Sheil me ofereceu para eu utilizar a geladeira dela. Então, agora, eu me autorizo a comprar lanches, comidinhas e a minha cerveja e a colocar lá. Mas, não é porque é minha cerveja que eu não vou dividir: sempre que vou abrir uma, ofereço, e eles ficam muito felizes em receber uma gentileza gratuitamente.

Não sabia se podia lavar minha roupa. Perguntei e fui liberada. A filha de Sheil me perguntou se eu gostaria de usar o wi-fi da casa. Me disponibilizou a senha e ainda me ajudou a configurar o meu computador! Eles são muito fofos.

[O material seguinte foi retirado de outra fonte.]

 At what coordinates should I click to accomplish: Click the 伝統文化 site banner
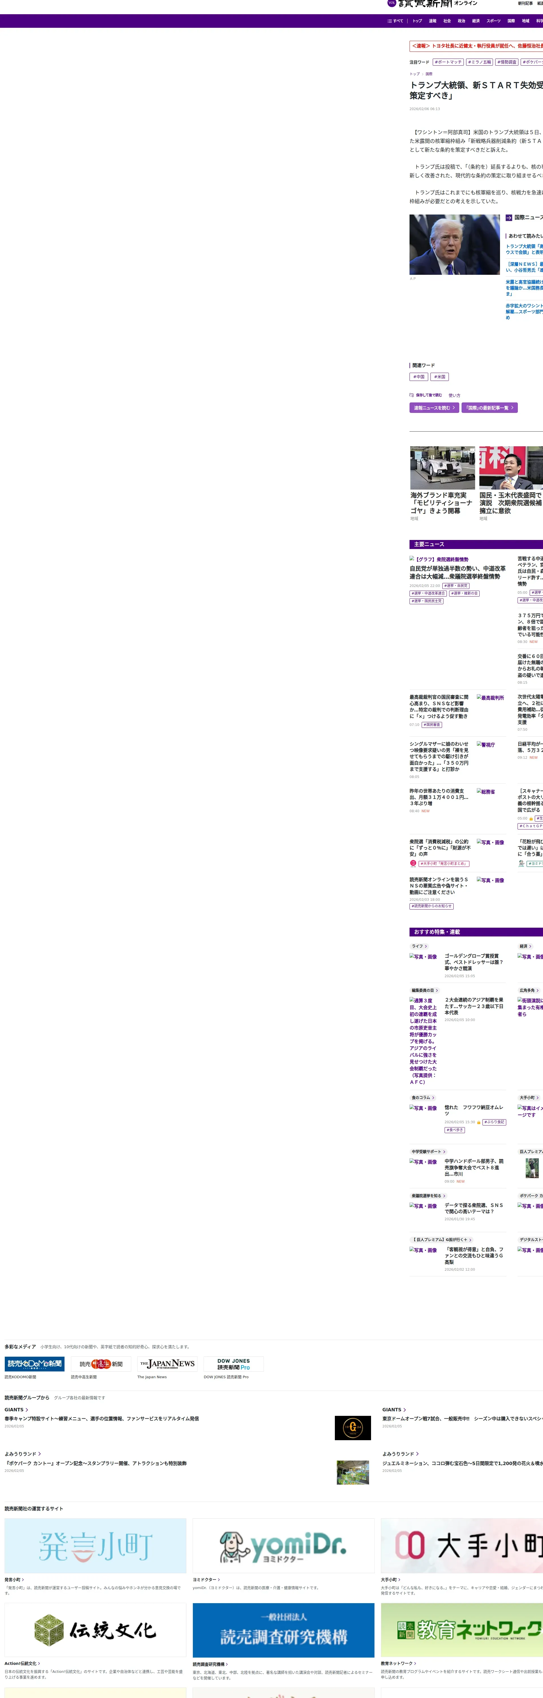[96, 1631]
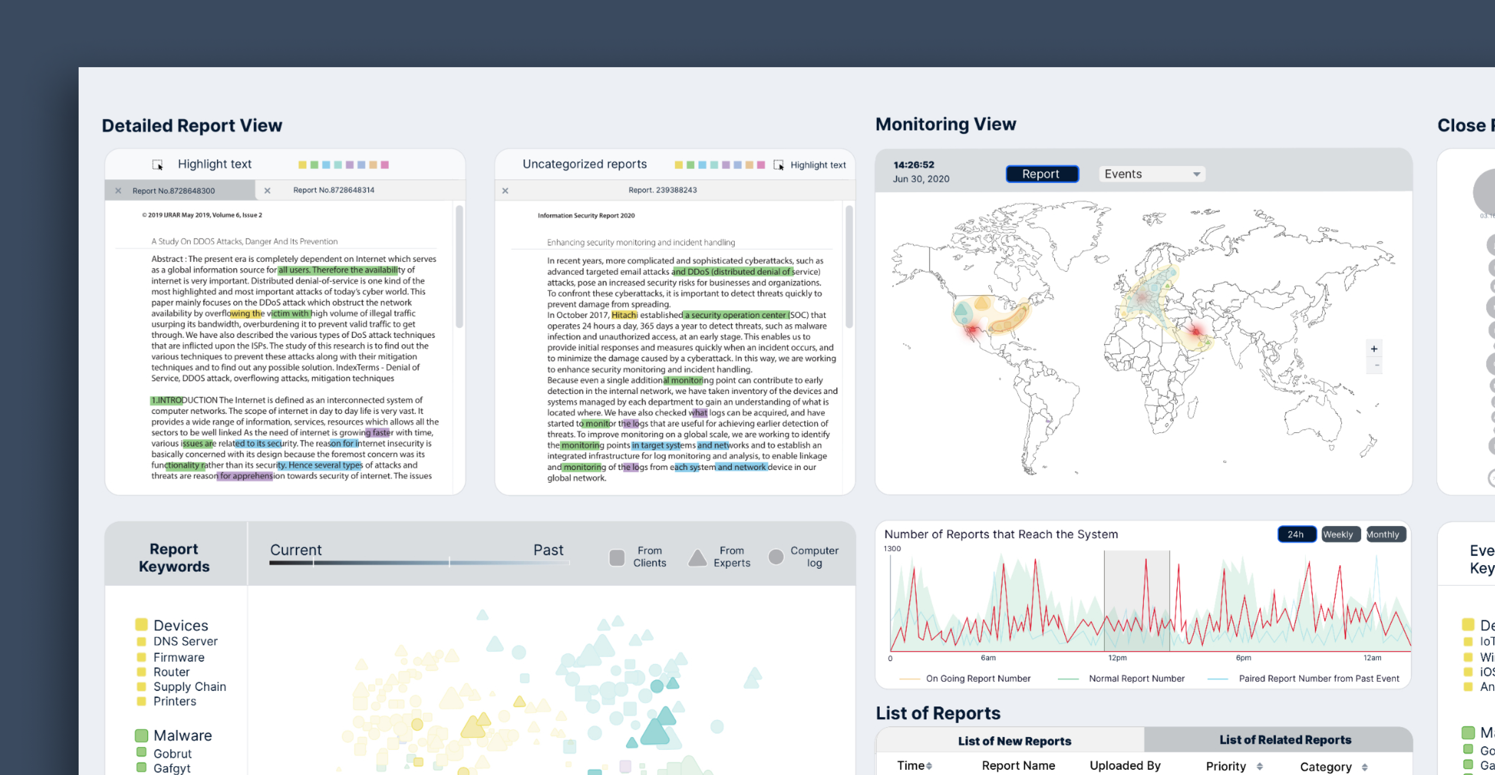
Task: Zoom in on the world map
Action: click(x=1374, y=349)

Resumindo: acredito que passar um tempo na casa de uma família desconhecida é uma experiência muito legal. O exercício da convivência, da tolerância é enriquecedor. Para fazer as coisas corretamente, acredito que a observação é o melhor caminho. Para não fazer bobagem, as regras de boa educação são as mesmas, estando no Brasil ou na Inglaterra.

6 pensamentos sobre “Uma host family para chamar de minha!

  1. Keila! Sua família é muito legal!!!
    Legal as dicas pra quem pretende vir, bem úteis; e realmente, as regras de boa educação valhem em todos os lugares.
    Mas conta: o que é Primm? hehehe

  2. rsrs. É uma bebida um pouco forte (24% o teor alcoolico), mas não tanto quanto um destilado. Eles usam para fazer drinks, que geralmente são docinhos, tipo para mocinhas.
    Mrs Sheil certo dia bateu na porta do meu quarto com um lindo copo desses! Tinha folhas de hortelã, uma rodela de pepino e muuuuito gelo. Delíiiicia!

  3. Vou acabar perdendo meu emprego, porque sempre que fico entediado, esqueço do que estava fazendo para ler seu blog, hahaha!

    Ok, sua família pode até ser um pouquinho diferente e fofa, mas a convivência com Keila Guimarães não é nem um pouco difícil né, vamo combina? rsss.

    Continue atualizando, quanto mais informações, mais vontade tenho de ir… Qualquer dia a gente se cruza na terra da rainha e você não vai entender nada haha.

    Um megaaa beijooo
    Se cuida =)

  4. Meu amor! Você escreve cada dia mais solta e divertida. É uma delícia acompanhar suas descobertas, olhando pelos seus olhos. Ansioso para conhecer sua cidadezinha e – especialmente – ver você. Beijo!

  5. Olá Keila
    enfim o post sobre a família! estava curiosa! rs
    muito bom viajar e conhecer a terra da rainha com você…
    já estamos com saudades
    bjos

  6. Nossa, sua família é mesmo fora dos padrões, Keila! Mas eu sempre acho que um pouco de boa vontade, boa educação e um sorriso na cara são suficientes pra tornar qualquer relação intercambista/host family agradável. E ter uma hostfamily legal é uma das principais coisas pra fazer você gostar do lugar e da experiência!